In a previous controversial post, I attempted to bring together Zizek’s thoughts on cognitive science and on quantum physics to devise a “unified field theory” of human freedom. I failed in this attempt because I did not specify the mechanism by which the “subject” (a purely formal factor that is the “fallout” when the faculty that maps the organism’s surroundings becomes self-referential) is able to “choose its own causes.”
The answer is simple: through the negative gesture of refusing to pay attention to something, which opens up the space for paying attention to something else (i.e., “choosing” it as the relevant external factor that will determine future action). In the “normal” case, which we can for convenience call an “animal,” the inputs from the Umwelt create automatic reactions — for instance, Uexkuell’s famous tick, which can only respond to a very limited number of stimuli. In the “human” case, “consciousness” has reached a very fine-grained level that allows for responses to an indefinite number of stimuli, and “self-consciousness” provides some minimal space between perception and reaction.

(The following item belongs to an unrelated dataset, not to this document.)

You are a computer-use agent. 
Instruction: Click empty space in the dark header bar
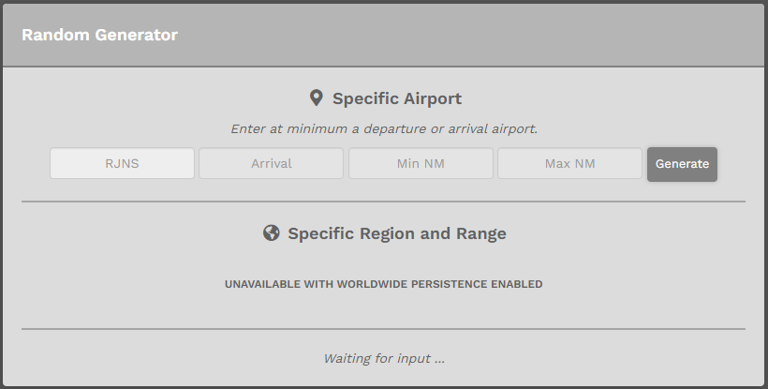pos(465,35)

I’m fine with saying that most of the time, human beings do act more or less automatically and that consciousness provides us with rationalizations in order to maintain equilibrium. Sometimes, though, at what can only be called an unconscious level, the human subject breaks with “instinctual” causality, aka the pleasure principle, by ignoring certain “causes” and attaching to others. This phenomenon is what goes by the name of “death drive” in Lacanian psychoanalysis. It loses the element of conscious deliberation that many people want from free will, but it seems to be the only way to talk about an action being self-caused as opposed to being externally caused. That is, it provides a non-reductionistic account of human agency, and you now how big I am on non-reductionism!
(By calling the two different models “animal” and “human,” I’m not meaning to reinforce the traditional boundary between the two — it seems possible to me that certain other animal species have reached the short-circuit level that I’m calling the “human,” and not even necessarily only primate species.)